Both CRS and GERD are common diseases affecting patients, however studies demonstrate that GERD occurs more frequently than expected in patients with CRS [2]. The objective of this study was to further explore the relationship of CRS and GERD by studying the incidence of simultaneous or independent CRS and GERD, using maxillary antral cultures and esophageal biopsies as presumptive diagnostic tests, in children with symptoms of nasal rhinorrhea, congestion, and chronic cough.

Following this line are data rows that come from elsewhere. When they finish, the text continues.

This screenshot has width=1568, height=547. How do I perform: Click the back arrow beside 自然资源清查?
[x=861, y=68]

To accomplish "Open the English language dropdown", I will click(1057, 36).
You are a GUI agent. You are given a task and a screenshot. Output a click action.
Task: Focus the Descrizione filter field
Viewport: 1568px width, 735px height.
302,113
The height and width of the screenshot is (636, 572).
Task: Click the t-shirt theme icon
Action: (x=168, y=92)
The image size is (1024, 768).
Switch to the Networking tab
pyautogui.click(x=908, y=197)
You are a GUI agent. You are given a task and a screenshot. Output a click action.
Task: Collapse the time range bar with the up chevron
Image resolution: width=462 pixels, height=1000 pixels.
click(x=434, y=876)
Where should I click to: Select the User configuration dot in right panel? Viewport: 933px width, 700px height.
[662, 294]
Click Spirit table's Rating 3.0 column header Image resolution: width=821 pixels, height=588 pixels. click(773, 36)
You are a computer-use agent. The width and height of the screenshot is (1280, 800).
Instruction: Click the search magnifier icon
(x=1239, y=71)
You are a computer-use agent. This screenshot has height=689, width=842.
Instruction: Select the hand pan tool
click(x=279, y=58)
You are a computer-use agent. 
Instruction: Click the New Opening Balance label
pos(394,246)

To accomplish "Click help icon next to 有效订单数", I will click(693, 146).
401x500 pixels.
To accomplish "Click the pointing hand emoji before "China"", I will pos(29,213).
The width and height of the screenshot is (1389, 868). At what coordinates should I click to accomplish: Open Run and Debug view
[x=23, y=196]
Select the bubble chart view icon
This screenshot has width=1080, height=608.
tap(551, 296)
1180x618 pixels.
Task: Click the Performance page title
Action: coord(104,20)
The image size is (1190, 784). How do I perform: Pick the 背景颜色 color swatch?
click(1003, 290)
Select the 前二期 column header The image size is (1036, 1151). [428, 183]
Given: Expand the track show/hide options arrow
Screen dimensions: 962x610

Methods The study was designed as a retrospective chart review of the medical records of 63 children ages 6 months to 10 years old at Wayne State University who presented to clinic with symptoms of nasal congestion, rhinorrhea, and cough lasting longer than 12 weeks, refractory to first line antimicrobial therapy. Approval from the institutional review board at Wayne State University was obtained before proceeding with the retrospective chart review. The following information was acquired: age, sex, presenting signs and symptoms, duration of symptoms, concurrent surgical procedures performed, maxillary sinus culture, and esophageal biopsy results. The procedures took place from September 2010 to September 2011. The patients had been taken to the operating room to undergo adenoidectomy, bronchoscopy, esophagoscopy with biopsy, and nasal endoscopy with culture and biopsy of the osteomeatal complex. The osteomeatal complex was carefully swabbed in order to prevent contamination. During esophagoscopy a note was made of any signs of mucosal ulcerations, mucosal cobble stoning, or esophagitis. Biopsies were taken of the distal one third of the esophagus and sent for histologic assessment of esophagitis or other abnormalities.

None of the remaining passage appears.